To Douglas’ three daughters, Sunday concerts in the living room, for which they had to set up chairs, were part of life. “We called this our church,” said middle daughter Barbara Riching.

Their father was not demonstrative but still loving, once building them a dollhouse, she said. He blended keen intelligence (his college degree was in6 sociology) and a love of bringing people together with straightforwardness. “His philosophy was to be truthful to a fault,” she said. “He said what was on his mind and no bones about it.”

That was perhaps particularly true with respect to music. “(With) his ability and knowledge of the arts, personal philosophy about jazz — what it means and the need for it — he created this combination of excellence and intimacy,” said Lieberman.

“He was adamant about getting the highest quality of music,” said Vuckovich. “He believed in pure essence.”

“The musicians felt it, the people felt it,” said Goetz. “People wanted a good musical experience, and knew they were going to get it here.”

Besides jazz, classical, chamber and world music took their place on the Bach calendar. “He always wanted to hear something that really impacted him,” said Riching.

Douglas’ relationship with musicians was relaxed and genuine.

“He was so respectful of the artists who created the music, and that awed me,” said vocalist Margie Baker.

"I'm glad he was able to bring so many musicians to people," said Coastside resident and vibraphonist Bobby Hutcherson.

“This is one of my favorite venues,” said vocalist Jackie Ryan, a Bach regular starting in a frenzy of shows in the 1980s and 1990s. “If he liked you, you knew it was coming from a fundamental place.
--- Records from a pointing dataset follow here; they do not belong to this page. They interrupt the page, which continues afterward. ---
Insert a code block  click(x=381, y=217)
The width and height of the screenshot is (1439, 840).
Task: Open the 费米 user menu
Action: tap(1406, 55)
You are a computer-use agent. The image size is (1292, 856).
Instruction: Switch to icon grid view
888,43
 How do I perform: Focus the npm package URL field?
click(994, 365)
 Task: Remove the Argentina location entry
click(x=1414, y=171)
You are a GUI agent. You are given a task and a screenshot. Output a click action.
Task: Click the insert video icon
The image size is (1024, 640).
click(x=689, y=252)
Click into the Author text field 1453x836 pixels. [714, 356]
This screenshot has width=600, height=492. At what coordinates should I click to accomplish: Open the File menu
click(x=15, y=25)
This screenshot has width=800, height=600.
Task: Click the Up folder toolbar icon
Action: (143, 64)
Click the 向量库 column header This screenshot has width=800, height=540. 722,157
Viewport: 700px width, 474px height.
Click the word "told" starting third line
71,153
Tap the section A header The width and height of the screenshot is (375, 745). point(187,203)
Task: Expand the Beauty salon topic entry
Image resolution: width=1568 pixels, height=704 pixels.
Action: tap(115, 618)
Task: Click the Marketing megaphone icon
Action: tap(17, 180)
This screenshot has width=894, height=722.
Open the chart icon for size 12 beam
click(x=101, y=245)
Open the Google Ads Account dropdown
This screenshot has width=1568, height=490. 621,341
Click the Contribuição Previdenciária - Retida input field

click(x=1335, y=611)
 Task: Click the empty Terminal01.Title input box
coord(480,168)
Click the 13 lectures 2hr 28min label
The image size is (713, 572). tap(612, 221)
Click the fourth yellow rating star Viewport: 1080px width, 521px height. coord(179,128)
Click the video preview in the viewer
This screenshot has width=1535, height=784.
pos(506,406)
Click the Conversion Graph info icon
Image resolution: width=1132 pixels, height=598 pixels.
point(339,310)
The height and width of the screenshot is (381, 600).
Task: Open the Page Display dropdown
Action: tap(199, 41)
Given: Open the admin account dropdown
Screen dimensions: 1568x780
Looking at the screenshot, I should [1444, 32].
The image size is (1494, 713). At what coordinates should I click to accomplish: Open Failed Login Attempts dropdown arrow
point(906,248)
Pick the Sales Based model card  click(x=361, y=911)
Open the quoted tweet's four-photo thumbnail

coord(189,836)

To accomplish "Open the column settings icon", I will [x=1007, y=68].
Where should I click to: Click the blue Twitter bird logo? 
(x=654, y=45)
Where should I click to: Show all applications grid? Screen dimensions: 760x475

I found it refreshing. A lot of people in the music business aren’t that way; you never know where you stand.”

Many successful, professional musician associates called Douglas their "mentor," like his Miramar neighbor Richard Patterson, whose "Dynamite Guitars" classical guitar series launched in 1984 pays tribute through its name to the Bach Dancing and Dynamite Society.

"The interaction between the musical community and the audience, and the intimacy of the venue, created an opportunity to create a certain magic that can come from a true musical experience," Patterson said. "I owe Pete so much. He was one of the biggest influences on my life and career." 

Besides the gift of music, the Bach gave Douglas’ family guidance for life. His love for jazz incorporated into his life, said daughter Linda Tichenor. “He was always looking at the big picture, always wanted to have a broad spectrum of life. He wanted us to think broad. Wanted us to be strong women.

“He was very deep, and jazz is a very deep music, which is why he liked it so much,” she continued.

The daughters hope for continuity of the Bach. The current season will continue as planned, said Tichenor, and Riching noted that in the next year they will assess the Bach’s finances. As a nonprofit organization, it rented the building from Douglas.

“It was his greatest wish that it go on,” said Tichenor. “I hope that it can, because that is what he would like.”

Baker thought Douglas did not know the high regard in which fans held the Bach. “He said, you can work at my Bach anytime, and that just will touch my soul forever,” she said. “If (he) only knew that the Bach’s name is known all over the world. He didn’t realize how much people appreciated what he had created.”